Like many military couples, my husband and I were first married by the local Justice of the Peace. We already had our “church wedding” date set, so we chose the same month and day, only a year early, in order to make everything legal. In the year leading up to our Convalidation, we took part in the local diocese’s mandatory pre-marriage classes, meeting as a couple with another couple, a few times each month.
Looking back on it now, almost a decade later, I realize our learning and growth, both as individuals and as a couple, did not stop at either wedding. And, there is immense value, wisdom, and love in the teachings of the Catholic Church, as it pertains to Sacramental unions. From my years of study and lived experience, allow me to impart some wisdom to those just starting out, and perhaps remind those of us solidly entrenched in this sacrament.
1.) Pray for your spouse. Many couples, and the Church itself, advocates family prayer – the family is known as the Domestic Church, after all! But, just as important as praying together, is the act of praying individually for our spouses. A wiser Catholic wife shared once she has an alarm set, and I took her recommendation to do the same. My phone reminds me every day, usually set for a time my husband would be headed home (if he had a typical 9-5 job) to pray for him. Sometimes, the prayer is lengthy; other times, it is a brief, “Jesus, watch over my husband on his way home.”
2.) Familiarize yourself with the concept and beauty of the teaching of Theology of the Body. St. John Paul II wrote extensively on the beauty and dignity of women… and the Sacrament of Matrimony. He reassured Catholics that sex is a pleasurable act, to be saved until marriage so that we are able to join with God as co-creators of life – because at the moment we are giving ourself wholly to our spouse, God is with us. Realizing God is truly in that moment is a beautiful and powerful realization… which is also a difficult one to remember when we internalize our secular culture’s view on sex as being solely an act of pleasure. It is so much more than pleasure-based, which is part of the added beauty of the procreative act.
3.) Learn about love – from Catholic writers and speakers… and, the Catholic saints! Christopher West, renowned for his work on Theology of the Body explains how our marital love is but a foreshadow of the love we experience from God. So, what we give to, and receive from our spouse is just a taste of what we aim to receive in our life after death. St. Teresa of Calcutta, a woman who lived in the world, giving herself entirely and devotedly to the world, reminds us that, while “Not all of us can do great things, but we can do small things with great love…” She also directs us to, “Wash the plate not because it is dirty, nor because you are told to wash it, but because you love the person who will use it next.” St. Frances of Rome also shares wisdom with wives, reminding us, “It is most laudable in a married woman that she be devout, but she must never forget that she is a housewife. And sometimes she must leave God at the altar to find Him in her housekeeping.” The saints wrote about love extensively – both God’s love for us, and ways in which we can better love our own spouses.
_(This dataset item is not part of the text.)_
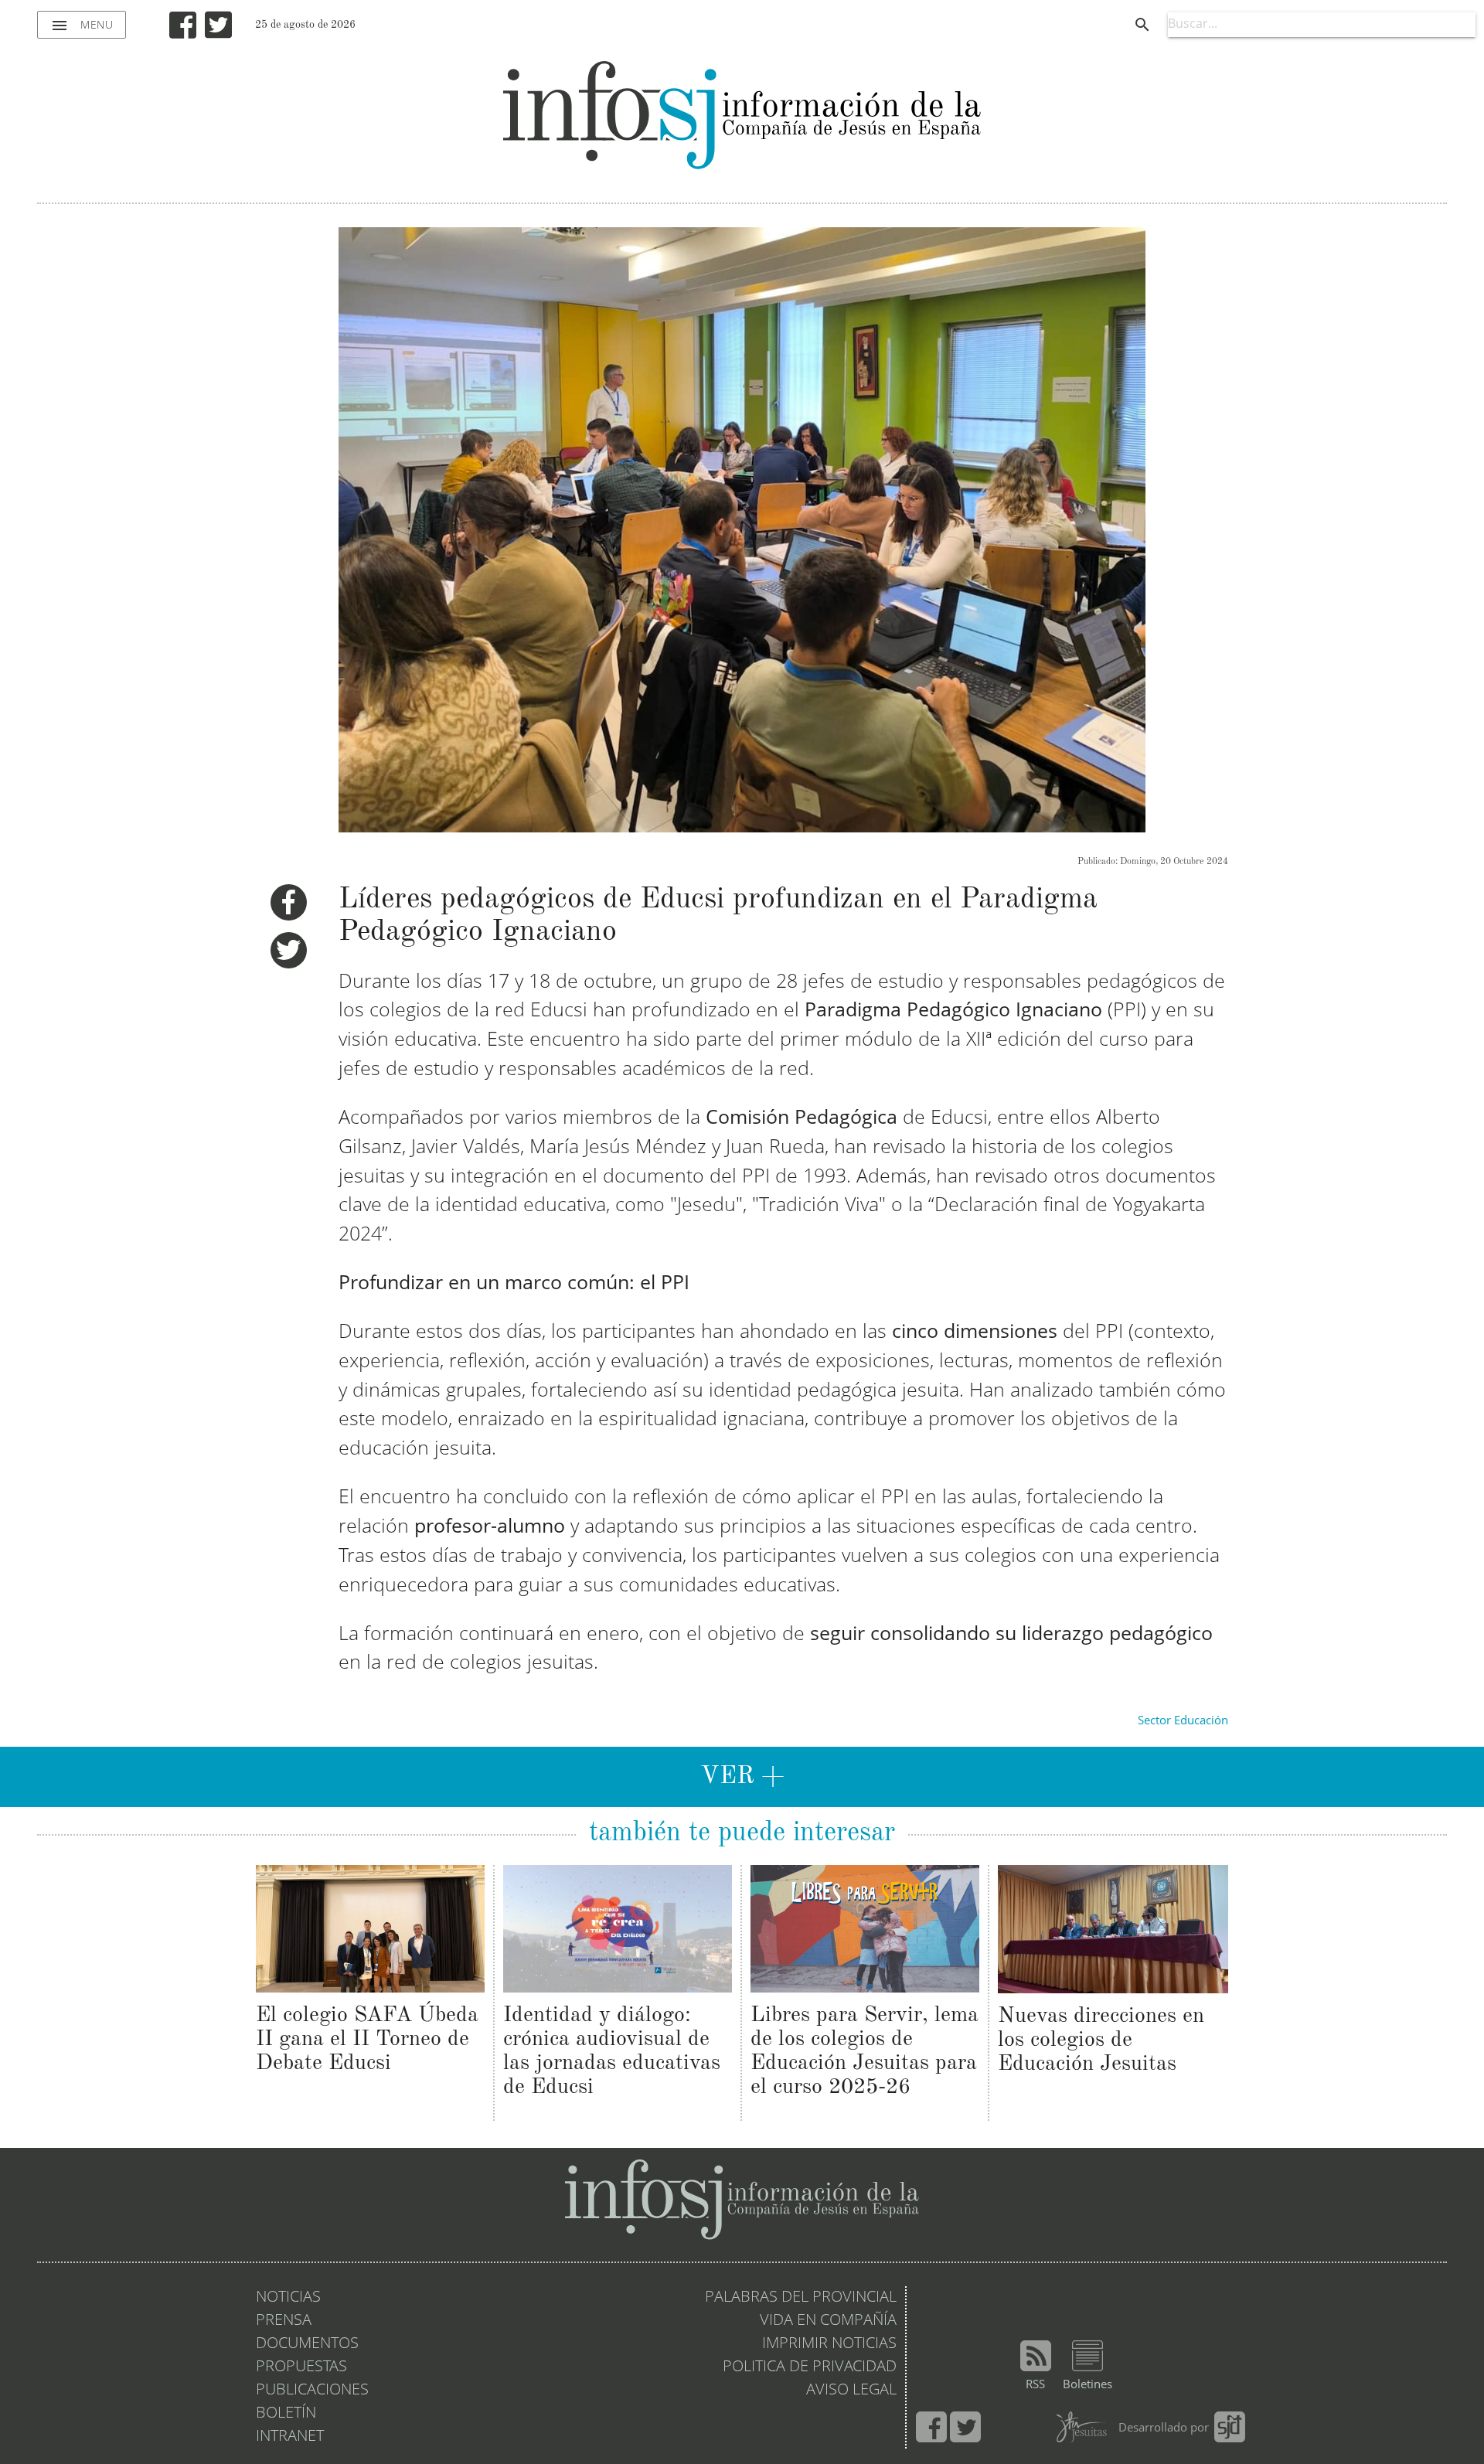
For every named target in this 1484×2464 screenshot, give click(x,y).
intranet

4.) Model God’s love and mercy for us, to our spouse. God doesn’t always like the choices we make. Sometimes, He wonders what we are thinking, and He shakes His head disapprovingly. But, He also recognizes our free will and has infinite love, and more importantly, mercy – if we are willing to seek it. Because we are called to sanctification through our vocation of marriage, we are challenged to be God’s tangible love and mercy to our spouse. This is not to say there aren’t consequences for our behavior or actions, but we are called to be loving and merciful to our spouse, even if we may not like their choices or actions. This advice also presupposes the Sacrament of Matrimony is healthy, and there is no physical, sexual, or emotional abuse – because abuse is never justifiable. The Church even acknowledges there is no room for abuse in a sacramental marriage.
5.) Manage your roles and expectations. Keep in mind, the roles and expectations you have at the outset of the marriage may shift. Every change during a marriage, i.e. change in employment, adding a family member, moving, etc., brings the necessity to manage the roles and expectations each person has in their marriage. Your roles and expectations may change over time. And, that is okay! Keeping an open dialogue, and being honest with yourself and your spouse, is a guaranteed way to meet the ebb and flow of marriage. Because you are a team, united with God, it is important to keep the avenues of communication open, and have the discussions of each others’ roles and expectations (for both yourself, and your spouse) together.
In our culture, it is easy to lose focus on the beauty of the Sacrament of Matrimony. It is easy to get stuck in noticing the imperfections of our spouse, while overlooking our own contribution to the state of our marriage. But, as Catholic Christians, we are striving to achieve sainthood.
As married couples, we are called to the path of sainthood through our vocation as wives or husbands. Furthermore, we are challenged, sometimes more than others, to help our spouse achieve sainthood with us. Yet, putting these five steps in the forefront of your mind may just help ease some of the work toward sainthood, and may in fact help enhance the journey!